AIM:
Could you copy out every one of the lines below exactly, character for character?

SUPPLIED RECORDS:
+++

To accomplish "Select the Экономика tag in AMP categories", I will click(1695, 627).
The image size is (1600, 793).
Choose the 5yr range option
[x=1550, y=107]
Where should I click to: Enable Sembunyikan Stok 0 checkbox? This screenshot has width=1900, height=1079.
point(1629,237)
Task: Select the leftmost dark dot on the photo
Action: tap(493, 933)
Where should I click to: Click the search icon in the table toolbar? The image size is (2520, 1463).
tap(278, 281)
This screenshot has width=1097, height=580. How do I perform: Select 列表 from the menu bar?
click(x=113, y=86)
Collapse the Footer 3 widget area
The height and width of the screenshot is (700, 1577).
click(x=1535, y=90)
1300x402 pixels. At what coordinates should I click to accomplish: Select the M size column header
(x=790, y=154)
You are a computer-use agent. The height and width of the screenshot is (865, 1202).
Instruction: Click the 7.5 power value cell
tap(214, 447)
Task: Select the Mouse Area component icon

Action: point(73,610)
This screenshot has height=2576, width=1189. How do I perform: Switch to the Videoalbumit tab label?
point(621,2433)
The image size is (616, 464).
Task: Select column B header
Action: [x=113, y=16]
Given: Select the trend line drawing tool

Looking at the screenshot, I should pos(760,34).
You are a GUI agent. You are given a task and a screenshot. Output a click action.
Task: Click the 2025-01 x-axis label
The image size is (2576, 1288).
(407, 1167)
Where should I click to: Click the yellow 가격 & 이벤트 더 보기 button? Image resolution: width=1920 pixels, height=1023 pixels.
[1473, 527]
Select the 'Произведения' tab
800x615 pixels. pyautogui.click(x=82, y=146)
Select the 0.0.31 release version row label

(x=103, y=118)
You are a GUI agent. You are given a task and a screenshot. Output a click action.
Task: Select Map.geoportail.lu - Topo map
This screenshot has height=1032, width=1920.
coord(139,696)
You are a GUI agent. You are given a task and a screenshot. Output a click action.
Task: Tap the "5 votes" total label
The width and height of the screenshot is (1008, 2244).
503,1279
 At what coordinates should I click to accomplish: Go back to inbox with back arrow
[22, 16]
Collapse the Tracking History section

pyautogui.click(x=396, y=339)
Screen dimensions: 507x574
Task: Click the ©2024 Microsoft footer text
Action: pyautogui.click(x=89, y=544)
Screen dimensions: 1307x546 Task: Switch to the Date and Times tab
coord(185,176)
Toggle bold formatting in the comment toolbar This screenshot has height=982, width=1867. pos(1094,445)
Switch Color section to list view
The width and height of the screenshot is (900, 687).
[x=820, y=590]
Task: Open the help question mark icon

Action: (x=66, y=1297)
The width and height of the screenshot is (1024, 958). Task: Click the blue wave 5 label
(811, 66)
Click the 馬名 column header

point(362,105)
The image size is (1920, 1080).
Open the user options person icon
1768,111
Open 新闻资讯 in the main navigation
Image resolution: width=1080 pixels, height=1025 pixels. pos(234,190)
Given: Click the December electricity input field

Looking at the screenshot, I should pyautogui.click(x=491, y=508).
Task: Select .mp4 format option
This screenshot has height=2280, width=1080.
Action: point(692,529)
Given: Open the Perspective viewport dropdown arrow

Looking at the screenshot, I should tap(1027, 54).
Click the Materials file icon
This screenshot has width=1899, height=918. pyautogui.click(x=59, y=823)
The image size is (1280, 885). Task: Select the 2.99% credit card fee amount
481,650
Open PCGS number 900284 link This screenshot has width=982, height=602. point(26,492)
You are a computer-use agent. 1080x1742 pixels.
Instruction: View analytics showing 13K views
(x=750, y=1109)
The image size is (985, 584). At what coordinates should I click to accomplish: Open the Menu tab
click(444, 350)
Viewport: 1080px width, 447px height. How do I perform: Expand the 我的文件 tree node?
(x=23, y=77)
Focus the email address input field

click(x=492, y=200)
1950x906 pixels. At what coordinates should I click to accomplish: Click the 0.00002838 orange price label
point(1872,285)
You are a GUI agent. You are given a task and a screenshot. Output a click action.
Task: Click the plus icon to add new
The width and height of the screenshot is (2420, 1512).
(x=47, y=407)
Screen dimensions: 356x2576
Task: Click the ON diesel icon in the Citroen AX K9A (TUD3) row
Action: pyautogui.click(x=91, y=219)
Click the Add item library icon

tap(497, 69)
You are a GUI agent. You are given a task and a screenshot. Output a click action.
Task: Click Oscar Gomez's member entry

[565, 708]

+++

ANSWER TO THE PROBLEM:
To accomplish "Select the Экономика tag in AMP categories", I will click(1695, 627).
The image size is (1600, 793).
Choose the 5yr range option
[x=1550, y=107]
Where should I click to: Enable Sembunyikan Stok 0 checkbox? This screenshot has width=1900, height=1079.
point(1629,237)
Task: Select the leftmost dark dot on the photo
Action: tap(493, 933)
Where should I click to: Click the search icon in the table toolbar? The image size is (2520, 1463).
tap(278, 281)
This screenshot has width=1097, height=580. How do I perform: Select 列表 from the menu bar?
click(x=113, y=86)
Collapse the Footer 3 widget area
The height and width of the screenshot is (700, 1577).
click(x=1535, y=90)
1300x402 pixels. At what coordinates should I click to accomplish: Select the M size column header
(x=790, y=154)
You are a computer-use agent. The height and width of the screenshot is (865, 1202).
Instruction: Click the 7.5 power value cell
tap(214, 447)
Task: Select the Mouse Area component icon

Action: point(73,610)
This screenshot has height=2576, width=1189. How do I perform: Switch to the Videoalbumit tab label?
point(621,2433)
The image size is (616, 464).
Task: Select column B header
Action: [x=113, y=16]
Given: Select the trend line drawing tool

Looking at the screenshot, I should pos(760,34).
You are a GUI agent. You are given a task and a screenshot. Output a click action.
Task: Click the 2025-01 x-axis label
The image size is (2576, 1288).
(407, 1167)
Where should I click to: Click the yellow 가격 & 이벤트 더 보기 button? Image resolution: width=1920 pixels, height=1023 pixels.
[1473, 527]
Select the 'Произведения' tab
800x615 pixels. pyautogui.click(x=82, y=146)
Select the 0.0.31 release version row label

(x=103, y=118)
You are a GUI agent. You are given a task and a screenshot. Output a click action.
Task: Select Map.geoportail.lu - Topo map
This screenshot has height=1032, width=1920.
coord(139,696)
You are a GUI agent. You are given a task and a screenshot. Output a click action.
Task: Tap the "5 votes" total label
The width and height of the screenshot is (1008, 2244).
503,1279
 At what coordinates should I click to accomplish: Go back to inbox with back arrow
[22, 16]
Collapse the Tracking History section

pyautogui.click(x=396, y=339)
Screen dimensions: 507x574
Task: Click the ©2024 Microsoft footer text
Action: pyautogui.click(x=89, y=544)
Screen dimensions: 1307x546 Task: Switch to the Date and Times tab
coord(185,176)
Toggle bold formatting in the comment toolbar This screenshot has height=982, width=1867. pos(1094,445)
Switch Color section to list view
The width and height of the screenshot is (900, 687).
[x=820, y=590]
Task: Open the help question mark icon

Action: (x=66, y=1297)
The width and height of the screenshot is (1024, 958). Task: Click the blue wave 5 label
(811, 66)
Click the 馬名 column header

point(362,105)
The image size is (1920, 1080).
Open the user options person icon
1768,111
Open 新闻资讯 in the main navigation
Image resolution: width=1080 pixels, height=1025 pixels. pos(234,190)
Given: Click the December electricity input field

Looking at the screenshot, I should pyautogui.click(x=491, y=508).
Task: Select .mp4 format option
This screenshot has height=2280, width=1080.
Action: point(692,529)
Given: Open the Perspective viewport dropdown arrow

Looking at the screenshot, I should tap(1027, 54).
Click the Materials file icon
This screenshot has width=1899, height=918. pyautogui.click(x=59, y=823)
The image size is (1280, 885). Task: Select the 2.99% credit card fee amount
481,650
Open PCGS number 900284 link This screenshot has width=982, height=602. point(26,492)
You are a computer-use agent. 1080x1742 pixels.
Instruction: View analytics showing 13K views
(x=750, y=1109)
The image size is (985, 584). At what coordinates should I click to accomplish: Open the Menu tab
click(444, 350)
Viewport: 1080px width, 447px height. How do I perform: Expand the 我的文件 tree node?
(x=23, y=77)
Focus the email address input field

click(x=492, y=200)
1950x906 pixels. At what coordinates should I click to accomplish: Click the 0.00002838 orange price label
point(1872,285)
You are a GUI agent. You are given a task and a screenshot. Output a click action.
Task: Click the plus icon to add new
The width and height of the screenshot is (2420, 1512).
(x=47, y=407)
Screen dimensions: 356x2576
Task: Click the ON diesel icon in the Citroen AX K9A (TUD3) row
Action: pyautogui.click(x=91, y=219)
Click the Add item library icon

tap(497, 69)
You are a GUI agent. You are given a task and a screenshot. Output a click action.
Task: Click Oscar Gomez's member entry

[565, 708]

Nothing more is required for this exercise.